I just turned 33. I am not sure how that happened because I still feel like I’m in my mid 20s, and I would like to think my face also looks like it is still in its mid-20s. While I have not taken the traditional life path since graduating college (I tried it and decided it was not for me), I still find that at times I am required to adult.

You may or may not be familiar with the term, adulting, and while writing this I see a red squiggly line under the word, I assure you it is a real word. Here is a formal definition:

verb | a-dult-ing | \ə-ˈdəlt-iŋ, ˈa-ˌdəlt-iŋ\
the act of behaving fully grown, developed, mature and sensible
the act of behaving as an adult
Example: “Adulting is the WORST.” or “I don’t feel like adulting today.”

In honor of my constant desire to not adult, I have compiled this list of why adulting is the worst.

1. Playdates become fewer and fewer

When I first graduated college and moved back to Detroit to do pharmaceutical sales, my friends and I would routinely hang out five nights a week. Most of us were not in serious relationships and Martini Monday was a happy hour not to be missed. We spent many weekends in NYC, Miami and LA, just because. On the odd occasion, we grabbed our passports and crossed borders to explore Paris, London or the beaches of Mexico.

The first few years after college were the golden years. We were making money and though we were adults we were just becoming adults and we were not reasonable enough to save a ton of money and skip biweekly shopping sprees. Bills were paid and we did not have much debt. We were young, dumb and enjoying life.

Fast forward to the first three years of my 30s and many of my friends are married, have children or are in serious relationships. While my friends still find time to hang out with me, through rarely, sometimes kids are running around the house and we have to speak in hushed tones about sexual exploits, or I am told, “I have to work late” or “I have a work event tonight” or “I am too tired to do anything, I just want to watch netflix” or “I have a wedding to go to” or “My in-laws are in town” or “I have plans with *insert name of friend’s partner*” or “I can’t go to *insert random country I have invited my friends to* because I am saving for the wedding.” I have certainly been guilty of using some of these excuses, but can we please just go back to the days of not working 40+ hours a week and having to be responsible for the lives of little tiny human beings?

2. Realizing that your parents are not immortal

When we were young, for many of us, our parents were our heroes, our everything. I rarely saw my parents cry, I do not recall them being sick when I was young. In my head my parents were immortal. I assumed they would be there for all major milestones in life because that is how it should be. I always imagined taking pictures with my parents at college graduation, graduate school graduation, walking down the wedding aisle with my dad, having that father daughter dance. I imagined visiting my parent’s home and watching my kids play with their grandparents.

Unfortunately two days after my 19th birthday my father died. Subsequently, I have been to the funerals of many of my parents’ friends and friends’ parents. Thanks to the universe I still have my mom who is awesome and probably immortal.

The aging of parents is an awful part of adulting. Seeing your parents slow down, having to deal with various medical specialists and just not physically being who they were when we were young is difficult. And at the same time, while we are trying to enjoy our own personal lives, it is important to spend time with them because they simply will not be there forever.

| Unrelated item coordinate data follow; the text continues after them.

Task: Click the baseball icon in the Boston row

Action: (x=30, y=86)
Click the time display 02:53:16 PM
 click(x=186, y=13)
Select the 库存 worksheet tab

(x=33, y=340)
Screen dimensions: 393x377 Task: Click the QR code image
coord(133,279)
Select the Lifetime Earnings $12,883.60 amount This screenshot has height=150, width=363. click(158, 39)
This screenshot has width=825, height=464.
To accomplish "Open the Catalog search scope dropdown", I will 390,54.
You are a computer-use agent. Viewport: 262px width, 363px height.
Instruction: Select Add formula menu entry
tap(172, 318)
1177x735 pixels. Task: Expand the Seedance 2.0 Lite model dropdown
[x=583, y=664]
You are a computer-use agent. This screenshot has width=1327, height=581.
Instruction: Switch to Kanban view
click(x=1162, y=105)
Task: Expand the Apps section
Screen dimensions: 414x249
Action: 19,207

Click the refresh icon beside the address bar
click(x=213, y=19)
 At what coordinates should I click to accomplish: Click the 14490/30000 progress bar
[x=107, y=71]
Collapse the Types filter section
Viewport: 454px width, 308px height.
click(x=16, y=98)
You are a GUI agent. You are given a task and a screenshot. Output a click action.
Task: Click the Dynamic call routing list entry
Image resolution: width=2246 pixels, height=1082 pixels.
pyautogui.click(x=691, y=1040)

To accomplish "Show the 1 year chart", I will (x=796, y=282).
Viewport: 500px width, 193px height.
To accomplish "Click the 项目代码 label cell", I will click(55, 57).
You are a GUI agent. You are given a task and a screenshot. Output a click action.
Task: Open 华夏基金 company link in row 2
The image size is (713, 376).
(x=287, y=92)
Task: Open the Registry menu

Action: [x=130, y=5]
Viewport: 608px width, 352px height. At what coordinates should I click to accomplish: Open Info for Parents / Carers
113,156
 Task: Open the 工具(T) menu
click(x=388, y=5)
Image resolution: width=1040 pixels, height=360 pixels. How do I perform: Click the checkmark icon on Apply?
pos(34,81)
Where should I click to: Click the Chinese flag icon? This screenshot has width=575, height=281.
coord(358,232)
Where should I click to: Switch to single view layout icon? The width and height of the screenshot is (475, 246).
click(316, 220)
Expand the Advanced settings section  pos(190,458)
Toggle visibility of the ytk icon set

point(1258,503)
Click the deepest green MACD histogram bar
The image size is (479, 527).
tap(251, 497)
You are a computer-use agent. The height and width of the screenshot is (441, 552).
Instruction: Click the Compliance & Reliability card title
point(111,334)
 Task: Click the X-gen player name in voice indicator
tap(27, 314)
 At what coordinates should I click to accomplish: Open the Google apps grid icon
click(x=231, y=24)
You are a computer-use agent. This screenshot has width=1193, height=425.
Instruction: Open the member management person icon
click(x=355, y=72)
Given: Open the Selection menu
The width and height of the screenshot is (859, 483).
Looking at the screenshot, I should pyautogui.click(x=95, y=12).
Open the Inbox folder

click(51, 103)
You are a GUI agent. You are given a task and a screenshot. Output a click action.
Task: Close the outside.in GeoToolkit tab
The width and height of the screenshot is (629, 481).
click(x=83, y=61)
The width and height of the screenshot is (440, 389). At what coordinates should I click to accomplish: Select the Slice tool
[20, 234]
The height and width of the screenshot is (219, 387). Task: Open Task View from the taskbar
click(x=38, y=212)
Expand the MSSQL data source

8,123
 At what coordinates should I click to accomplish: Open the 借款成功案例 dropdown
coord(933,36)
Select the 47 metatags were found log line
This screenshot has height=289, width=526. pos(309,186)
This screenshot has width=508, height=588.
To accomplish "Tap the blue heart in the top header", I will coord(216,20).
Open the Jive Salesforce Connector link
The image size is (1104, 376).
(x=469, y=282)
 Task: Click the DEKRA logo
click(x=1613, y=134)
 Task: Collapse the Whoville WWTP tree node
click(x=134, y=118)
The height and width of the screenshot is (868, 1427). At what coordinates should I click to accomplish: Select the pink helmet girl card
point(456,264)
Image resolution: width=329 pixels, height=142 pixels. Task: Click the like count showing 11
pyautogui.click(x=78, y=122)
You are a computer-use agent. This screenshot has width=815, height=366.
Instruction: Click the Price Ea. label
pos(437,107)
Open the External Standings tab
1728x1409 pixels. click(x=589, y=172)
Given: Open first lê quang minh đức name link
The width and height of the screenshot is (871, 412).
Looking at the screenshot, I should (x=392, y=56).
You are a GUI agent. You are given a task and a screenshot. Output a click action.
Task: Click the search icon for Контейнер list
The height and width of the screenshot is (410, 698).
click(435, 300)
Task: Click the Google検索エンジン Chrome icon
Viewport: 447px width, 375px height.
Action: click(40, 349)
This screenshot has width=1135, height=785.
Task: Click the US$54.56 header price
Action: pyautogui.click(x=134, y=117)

When discussing some of his life’s regrets with students in Kuala Lampur, President Obama stated, “I regret not having spent more time with my mother,” He continued, “There was a stretch of time from when I was, let’s say, 20 until I was 30, where I was so busy with my own life that I didn’t always reach out and communicate with her and ask her how she was doing and tell her about things.”

We live life like tomorrow is guaranteed and unfortunately it is not, so call your mom and dad, tell them you love them and remind them to take their medicine.

3. The End of Naps

Remember the wonderful days of Preschool and Kindergarten when there was scheduled nap time? Remember getting picked up from elementary school by your parents at 2:40 pm and taking a nap in the car because you were not the one driving? Remember during college when you could get back to your dorm at 3 am and still be up in time for that 8 am class, knowing that you could come back after class and nap.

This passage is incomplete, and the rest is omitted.